Syria may be the most interesting example of this balancing act. The Ba’ath Party – and notably the Assad family – has ruled this strategically located (bordering Lebanon, Iraq, Jordan, Israel, and Turkey), Middle Eastern nation for over three and a half decades. Bashar al-Assad (pictured above), an ophthalmologist who became president after his father Hafez al-Assad (who ruled for three decades) passed away in 2001, was hoped to be a liberalizing breath of fresh air to this repressive and almost anachronistic Muslim nation. The rising tide of Muslim fundamentalism put a stop to notions of significantly democratizing Syria, and religious clerics were given wide berth to preach an increasingly conservative brand of Islam. To solidify their hold on the body politic, Assad gave in to such rising religious fever and accommodated the elevation of important clerics to evermore important roles in public life.

This report, from the April 6, 2006 New York Times, explains: “The Syrian government has gone further to accommodate religious conservatives than in the past, officials and religious scholars said. It has appointed a sheik - not a secular Baathist - to head the Ministry of Religious Affairs; has allowed, for the first time, religious activities to take place in the stadium at Damascus University; and has permitted a speech emphasizing religious practices and identity to be given to a military audience... President Bashar al-Assad also has inserted references to religious identity and culture into his recent speeches.” That was then. The religious right seemed ominously bent toward moving the country away from the secularism that empowered the Assad family… Bashar took notice. The pendulum began swinging back.

“The government has asked imams for recordings of their Friday sermons and started to strictly monitor religious schools. Members of an influential Muslim women’s group have now been told to scale back activities like preaching or teaching Islamic law. And this summer, more than 1,000 teachers who wear the niqab, or the face veil, were transferred to administrative duties… The crackdown, which began in 2008 but has gathered steam this summer, is an effort by President Bashar al-Assad to reassert Syria’s traditional secularism in the face of rising threats from radical groups in the region, Syrian officials say.” New York Times (September 3rd).

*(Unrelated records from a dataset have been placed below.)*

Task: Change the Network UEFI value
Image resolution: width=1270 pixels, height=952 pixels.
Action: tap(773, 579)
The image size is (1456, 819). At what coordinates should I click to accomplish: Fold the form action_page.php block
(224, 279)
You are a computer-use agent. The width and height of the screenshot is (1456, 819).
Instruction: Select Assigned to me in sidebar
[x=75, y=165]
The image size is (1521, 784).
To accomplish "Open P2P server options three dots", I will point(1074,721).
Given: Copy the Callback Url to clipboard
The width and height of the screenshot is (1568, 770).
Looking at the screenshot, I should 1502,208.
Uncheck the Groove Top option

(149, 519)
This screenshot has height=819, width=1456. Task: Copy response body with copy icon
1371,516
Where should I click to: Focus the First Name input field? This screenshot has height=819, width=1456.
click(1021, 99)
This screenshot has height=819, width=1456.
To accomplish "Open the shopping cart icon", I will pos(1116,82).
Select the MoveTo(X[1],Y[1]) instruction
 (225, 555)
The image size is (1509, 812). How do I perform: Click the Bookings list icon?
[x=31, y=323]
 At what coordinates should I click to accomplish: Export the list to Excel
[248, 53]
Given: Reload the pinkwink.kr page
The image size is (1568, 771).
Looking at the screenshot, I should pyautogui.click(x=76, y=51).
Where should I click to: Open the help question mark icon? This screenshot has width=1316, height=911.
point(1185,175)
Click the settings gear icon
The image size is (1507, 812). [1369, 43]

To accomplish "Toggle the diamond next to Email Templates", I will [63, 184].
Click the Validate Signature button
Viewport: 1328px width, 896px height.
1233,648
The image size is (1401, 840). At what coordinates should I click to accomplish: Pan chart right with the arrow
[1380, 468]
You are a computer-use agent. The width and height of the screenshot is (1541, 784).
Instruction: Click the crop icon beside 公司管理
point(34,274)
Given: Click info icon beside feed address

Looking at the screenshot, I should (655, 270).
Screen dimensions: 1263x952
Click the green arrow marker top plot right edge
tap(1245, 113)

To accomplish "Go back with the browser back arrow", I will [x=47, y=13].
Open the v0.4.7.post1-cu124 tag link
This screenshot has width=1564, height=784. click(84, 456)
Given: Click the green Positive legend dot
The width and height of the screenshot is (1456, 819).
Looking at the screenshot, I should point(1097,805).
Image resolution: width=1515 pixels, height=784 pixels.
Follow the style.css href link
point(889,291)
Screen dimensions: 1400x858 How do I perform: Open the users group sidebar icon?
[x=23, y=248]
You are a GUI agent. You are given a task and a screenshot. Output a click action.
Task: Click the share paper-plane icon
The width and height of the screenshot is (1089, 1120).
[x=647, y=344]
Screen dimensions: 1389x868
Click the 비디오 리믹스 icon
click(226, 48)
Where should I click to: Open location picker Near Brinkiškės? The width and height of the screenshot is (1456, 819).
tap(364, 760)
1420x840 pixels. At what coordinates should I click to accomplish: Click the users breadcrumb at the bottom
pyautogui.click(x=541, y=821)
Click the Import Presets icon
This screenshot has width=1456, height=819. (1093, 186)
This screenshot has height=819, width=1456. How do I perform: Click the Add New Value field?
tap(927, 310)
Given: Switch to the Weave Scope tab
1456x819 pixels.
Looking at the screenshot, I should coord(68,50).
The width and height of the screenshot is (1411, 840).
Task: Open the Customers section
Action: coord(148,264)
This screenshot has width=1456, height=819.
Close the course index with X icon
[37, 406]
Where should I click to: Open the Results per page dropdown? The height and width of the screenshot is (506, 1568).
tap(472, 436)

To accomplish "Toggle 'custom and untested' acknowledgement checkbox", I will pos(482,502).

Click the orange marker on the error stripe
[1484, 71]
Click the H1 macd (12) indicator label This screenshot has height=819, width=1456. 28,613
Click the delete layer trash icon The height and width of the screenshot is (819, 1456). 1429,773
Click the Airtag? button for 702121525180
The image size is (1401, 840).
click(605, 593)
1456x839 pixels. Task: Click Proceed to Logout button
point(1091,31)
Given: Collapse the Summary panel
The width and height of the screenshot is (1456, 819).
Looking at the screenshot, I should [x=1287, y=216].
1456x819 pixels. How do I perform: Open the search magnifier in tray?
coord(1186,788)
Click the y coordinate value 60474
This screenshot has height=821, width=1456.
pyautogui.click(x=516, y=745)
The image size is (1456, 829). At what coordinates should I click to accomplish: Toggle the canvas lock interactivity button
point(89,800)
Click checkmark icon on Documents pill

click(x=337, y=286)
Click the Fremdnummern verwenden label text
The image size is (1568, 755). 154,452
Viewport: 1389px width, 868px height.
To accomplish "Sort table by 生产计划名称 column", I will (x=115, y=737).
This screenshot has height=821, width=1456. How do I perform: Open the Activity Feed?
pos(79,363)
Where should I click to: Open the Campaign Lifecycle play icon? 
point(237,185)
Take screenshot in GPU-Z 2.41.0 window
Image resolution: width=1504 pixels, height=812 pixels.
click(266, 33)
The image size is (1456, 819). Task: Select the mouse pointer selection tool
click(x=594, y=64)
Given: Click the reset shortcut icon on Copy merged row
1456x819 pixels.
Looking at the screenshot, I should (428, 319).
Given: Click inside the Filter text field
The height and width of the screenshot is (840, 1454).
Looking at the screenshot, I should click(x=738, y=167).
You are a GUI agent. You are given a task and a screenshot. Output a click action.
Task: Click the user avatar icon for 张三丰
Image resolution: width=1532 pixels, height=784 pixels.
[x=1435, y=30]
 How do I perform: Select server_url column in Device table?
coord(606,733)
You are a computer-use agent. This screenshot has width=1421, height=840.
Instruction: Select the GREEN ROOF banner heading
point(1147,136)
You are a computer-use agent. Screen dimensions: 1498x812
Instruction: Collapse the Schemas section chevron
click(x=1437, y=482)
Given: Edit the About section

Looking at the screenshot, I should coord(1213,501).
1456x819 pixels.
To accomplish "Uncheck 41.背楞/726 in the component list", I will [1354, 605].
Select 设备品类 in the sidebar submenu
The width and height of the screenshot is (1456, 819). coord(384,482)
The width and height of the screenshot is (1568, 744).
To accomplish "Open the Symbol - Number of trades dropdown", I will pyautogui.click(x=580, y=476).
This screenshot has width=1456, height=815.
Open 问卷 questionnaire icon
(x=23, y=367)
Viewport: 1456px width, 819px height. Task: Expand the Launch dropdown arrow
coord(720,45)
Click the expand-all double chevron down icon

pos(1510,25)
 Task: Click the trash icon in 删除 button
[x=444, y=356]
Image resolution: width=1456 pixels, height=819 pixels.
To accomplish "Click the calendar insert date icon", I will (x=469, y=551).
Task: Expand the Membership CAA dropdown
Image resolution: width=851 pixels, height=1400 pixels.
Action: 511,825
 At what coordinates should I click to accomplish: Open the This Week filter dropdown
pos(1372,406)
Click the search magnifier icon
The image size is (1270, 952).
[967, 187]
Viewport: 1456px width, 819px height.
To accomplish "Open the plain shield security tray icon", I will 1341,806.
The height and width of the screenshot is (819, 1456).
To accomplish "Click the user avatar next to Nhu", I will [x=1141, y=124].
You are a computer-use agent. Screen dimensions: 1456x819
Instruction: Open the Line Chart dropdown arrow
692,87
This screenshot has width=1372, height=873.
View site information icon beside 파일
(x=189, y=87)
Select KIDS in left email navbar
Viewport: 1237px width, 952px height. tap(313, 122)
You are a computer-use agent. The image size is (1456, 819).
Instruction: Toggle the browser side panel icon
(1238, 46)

For extreme Muslims, the imposition of Sharia – Islamic law which can embrace harsh penalties like stoning to death for adultery or chopping off a hand for theft – is a natural outshoot of blending government with religion; God has already created the legal system (actually created and interpreted through “divinely-motivated” religious scholars) so why mess it up with inferior, made-made laws, they argue. As the West struggles to understand this rising Muslim fundamentalism, with its increasingly vituperative anti-Western invectives and fatwahs, likewise, incumbent secular leaders walk a fine line between alienating enough of their constituency to invite rebellion (much like the 1979 efforts that toppled the Iranian monarchy) and empowering a growing conservative leadership wi th “regime replacement” on their minds. The dance is worthy of note, and while this may appear a sideshow to most Americans, as the ugly Israeli-Palestinian peace process creaks to a start, it is essential to note the regional realities in which any such “peace” would have to exist.

I’m Peter Dekom, and small changes can often lead to very big results.